The efficacy of a 14-day field-based heat acclimatization (HA) training camp in 16 international female soccer players was investigated over three phases: phase 1: 8 days moderate HA (22. 1°C); phase 2: 6 days high HA (34.5°C); and phase 3: 11 days of post-HA (18.2°C), with heart rate (HR), training load, core temp (Tc), and perceptual ratings recorded throughout. The changes from baseline (day−16) in (i) plasma volume (PV), (ii) HR during a submaximal running test (HRex) and HR recovery (HRR), and (iii) pre-to-post phase 2 (days 8–13) in a 4v4 small-sided soccer game (4V4SSG) performance were assessed. Due to high variability, PV non-significantly increased by 7.4% ± 3.6% [standardized effect (SE) = 0.63; p = 0.130] from the start of phase 1 to the end of phase 2. Resting Tc dropped significantly [p < 0.001 by −0.47 ± 0.29°C (SE = −2.45)], from day 1 to day 14. Submaximal running HRR increased over phase 2 (HRR; SE = 0.53) after having decreased significantly from baseline (p = 0.03). While not significant (p > 0.05), the greatest HR improvements from baseline were delayed, occurring 11 days into phase 3 (HRex, SE = −0.42; HRR, SE = 0.37).

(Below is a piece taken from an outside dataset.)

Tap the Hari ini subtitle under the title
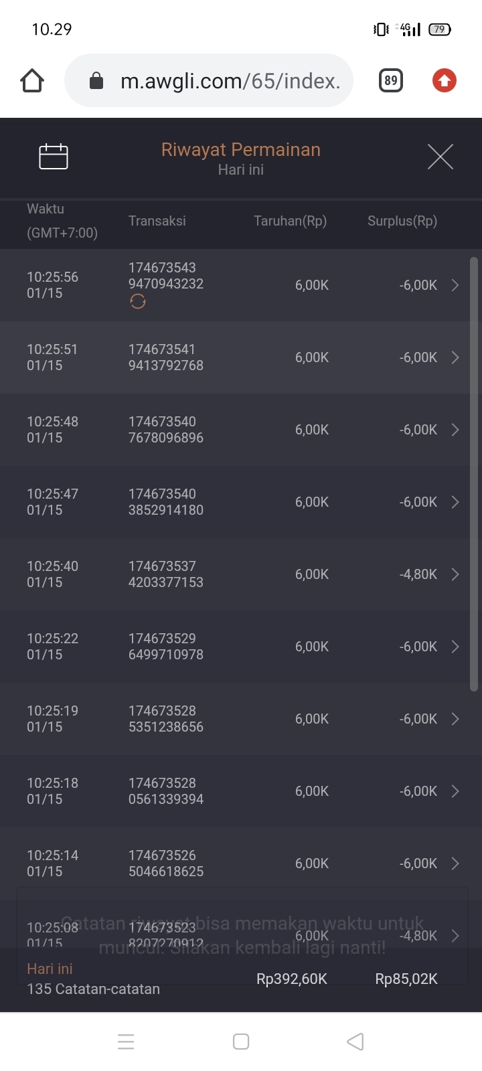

The 4v4SSG revealed a moderate reduction in HRex (SE = −0.32; p = 0.007) and a large increase in HRR (SE = 1.27; p < 0.001) from pre-to-post phase 2. Field-based HA can induce physiological changes beneficial to soccer performance in temperate and hot conditions in elite females, and the submaximal running test appears to show HRex responses induced by HA up to 2 weeks following heat exposure.